By the Time the Tin Man got back to OZ, Dorothy had just gotten there too. She found Toto and apparently in OZ, dogs and monkeys, breed like rabbits. There were flying blue monkeys with tails like dogs, everywhere! 🙂

It turns out, the cowardly lion really only had one fear. He was afraid of, ‘coming out!’ Just as we somehow always KNEW, especially when he sang about being a “Dandy Lion,” he was a homosexual lion. He still lives in the forest where he frolics and frisks with his partner, Thamous.

“I’m a Dandy Lion”

This leaves only Theodora the Wicked and Dorothy, to end this true story.

Dorothy was bored and wanted to be free of her limited life in rural, warm-sepia-tones, Kansas. Theodora wanted desperately, the very things Dorothy wanted to be free from. She wanted to be free from the heavy and many responsibilities of wicked-witch-ed-ness and live a simple life.

She did just that and is finally happy. She is still green, as nothing, not even magic, can change that. But the locals don’t seem to pay it no mind. They just figure she gets air sick a lot. But yes, Theodora, the former Wicked Witch of the West, in the Land down under, in the Land of OZ, is now happy!
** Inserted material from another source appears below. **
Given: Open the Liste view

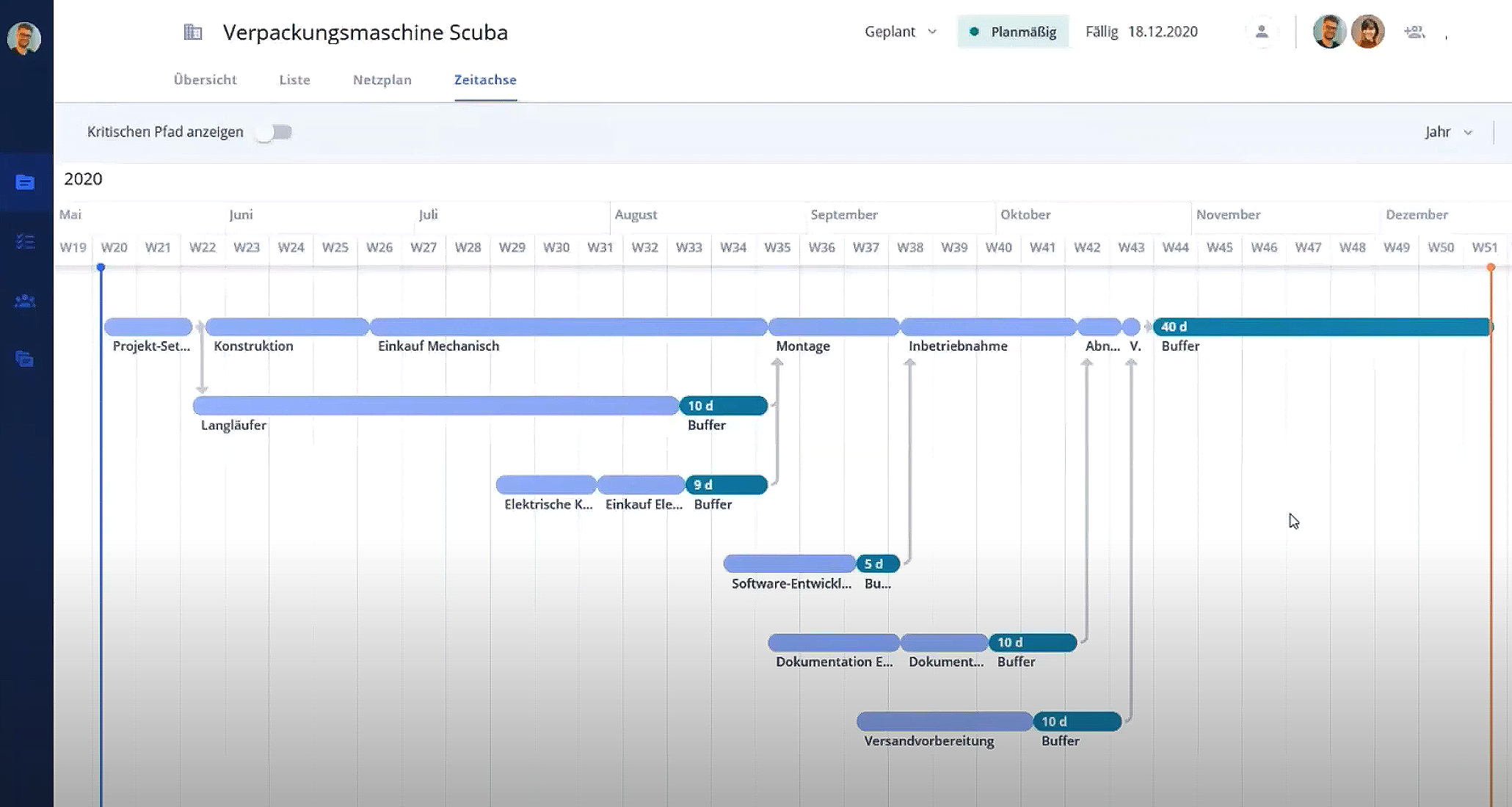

She is living large as a crop-duster, in rural Kansas. 🙂

 

Theodora Crop-Dusting, Inc.

And Dorothy? She is now an exotic nude dancer. She specializes in the horizontal pole dance, which is a levitating broom. Glinda gave her this power, when she turned in the Ruby Red Slippers.

Dorothy works full-time, and can be found at, ‘Down Under Saloon and Station, in OZ. She is presently seeing a jackaroo (a stockman or cowboy), training to oversee a station (a ranch).

She loves animals and has a domesticated dingo, Blue Mountain Jack, a wallaby named Matilda and a platypus that goes by Petunia.

Dorothy and Toto are not on speaking terms, probably due to the fact that she named him Toto. Toto is a diminutive form of the male name of Salvatore in Sicily and of Antonio in Campania. But, Toto was a she, a girl! Come on, did Dorothy or her family not know? How could they not know? I mean, it would be obvious if they ever looked right? It’s apparent they didn’t! For crying out loud, even in  the 1939 movie, ‘The Wizard of Oz,’ Toto was played by a female brindle Cairn Terrier, whose real name was Terry. Toto goes by Tolly now.

But other than these things, all is well in OZ. You should visit sometime! Down under, in the Land of OZ, it’s a real as it gets. A few words of caution here are in order. Most OZians never say, put something (like shrimp) “…on the Barbie,” so do not expect a warm response if you say this. A ‘walkabout’ could last for a really, really long time. Don’t go on one with someone unless, you understand that and forget about looking for them. Thy’ll be back when they’re back. And for God’s sake, just never, EVER mention the word wizard! 🙂

Dorothy is an exotic nude dancer, specializing in the horizontal pole

Just I-magine, you never heard this true story!
Just I-magine, you will to, never remember it, repeat it or share it!
Just I-magine, it is really not, April Fool’s Day!